AI-enabled code assistants (like GitHub’s Copilot, Continue.dev, and Tabby) are making software development faster and more productive. Unfortunately, these tools are often bad at Solidity. So we decided to improve them!
We also evaluated popular code models at different quantization levels to determine which are best at Solidity (as of August 2024), and compared them to ChatGPT and Claude. Our takeaway: local models compare favorably to the big commercial offerings, and even surpass them on certain completion styles.

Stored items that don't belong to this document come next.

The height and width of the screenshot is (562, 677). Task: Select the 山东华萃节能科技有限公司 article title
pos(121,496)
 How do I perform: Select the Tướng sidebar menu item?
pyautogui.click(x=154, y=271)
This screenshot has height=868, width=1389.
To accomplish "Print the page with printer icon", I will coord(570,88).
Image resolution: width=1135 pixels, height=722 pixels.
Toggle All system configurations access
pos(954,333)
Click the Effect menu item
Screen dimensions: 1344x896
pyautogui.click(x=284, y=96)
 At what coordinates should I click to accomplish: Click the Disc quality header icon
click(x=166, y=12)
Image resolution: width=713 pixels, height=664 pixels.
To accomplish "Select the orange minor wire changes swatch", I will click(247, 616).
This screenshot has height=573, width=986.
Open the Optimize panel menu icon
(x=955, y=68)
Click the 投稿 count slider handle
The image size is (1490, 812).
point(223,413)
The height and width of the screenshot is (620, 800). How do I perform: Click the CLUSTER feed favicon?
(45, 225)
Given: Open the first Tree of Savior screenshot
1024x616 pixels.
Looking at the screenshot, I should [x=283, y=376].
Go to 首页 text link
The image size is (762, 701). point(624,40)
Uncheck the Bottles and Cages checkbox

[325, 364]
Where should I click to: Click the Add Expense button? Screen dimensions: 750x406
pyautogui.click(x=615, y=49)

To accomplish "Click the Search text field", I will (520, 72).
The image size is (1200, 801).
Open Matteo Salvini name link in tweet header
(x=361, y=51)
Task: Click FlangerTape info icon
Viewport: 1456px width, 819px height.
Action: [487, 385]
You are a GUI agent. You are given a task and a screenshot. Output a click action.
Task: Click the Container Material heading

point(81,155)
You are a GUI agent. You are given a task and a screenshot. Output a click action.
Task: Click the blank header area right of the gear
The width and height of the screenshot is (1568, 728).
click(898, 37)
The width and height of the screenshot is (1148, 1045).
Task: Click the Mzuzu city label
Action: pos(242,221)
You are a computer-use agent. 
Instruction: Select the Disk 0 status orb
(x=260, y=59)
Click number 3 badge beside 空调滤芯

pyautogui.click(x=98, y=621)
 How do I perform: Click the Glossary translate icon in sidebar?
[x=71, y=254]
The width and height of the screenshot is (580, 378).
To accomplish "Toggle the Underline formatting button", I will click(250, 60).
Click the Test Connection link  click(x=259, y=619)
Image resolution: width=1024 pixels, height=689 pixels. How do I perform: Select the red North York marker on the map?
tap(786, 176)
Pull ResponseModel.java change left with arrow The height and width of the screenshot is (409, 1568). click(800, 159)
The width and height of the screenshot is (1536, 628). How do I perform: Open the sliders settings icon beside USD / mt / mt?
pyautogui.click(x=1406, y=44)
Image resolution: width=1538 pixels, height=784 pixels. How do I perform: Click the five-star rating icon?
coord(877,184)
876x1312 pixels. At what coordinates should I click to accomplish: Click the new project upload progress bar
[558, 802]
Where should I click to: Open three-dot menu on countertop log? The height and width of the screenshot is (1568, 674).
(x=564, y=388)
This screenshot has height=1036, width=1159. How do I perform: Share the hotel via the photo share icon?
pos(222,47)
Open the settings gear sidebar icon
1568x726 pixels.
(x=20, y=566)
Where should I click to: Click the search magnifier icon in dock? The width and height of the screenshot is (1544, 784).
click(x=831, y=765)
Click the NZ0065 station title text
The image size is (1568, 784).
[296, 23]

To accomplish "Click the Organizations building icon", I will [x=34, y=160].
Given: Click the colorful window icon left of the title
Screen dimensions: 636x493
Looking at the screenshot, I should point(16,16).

However, while these models are useful, especially for prototyping, we’d still like to caution Solidity developers from being too reliant on AI assistants. We have reviewed contracts written using AI assistance that had multiple AI-induced errors: the AI emitted code that worked well for known patterns, but performed poorly on the actual, customized scenario it needed to handle. This is why we recommend thorough unit tests, using automated testing tools like Slither, Echidna, or Medusa—and, of course, a paid security audit from Trail of Bits.
At Trail of Bits, we both audit and write a fair bit of Solidity, and are quick to use any productivity-enhancing tools we can find. Once AI assistants added support for local code models, we immediately wanted to evaluate how well they work. Sadly, Solidity language support was lacking both at the tool and model level—so we made some pull requests.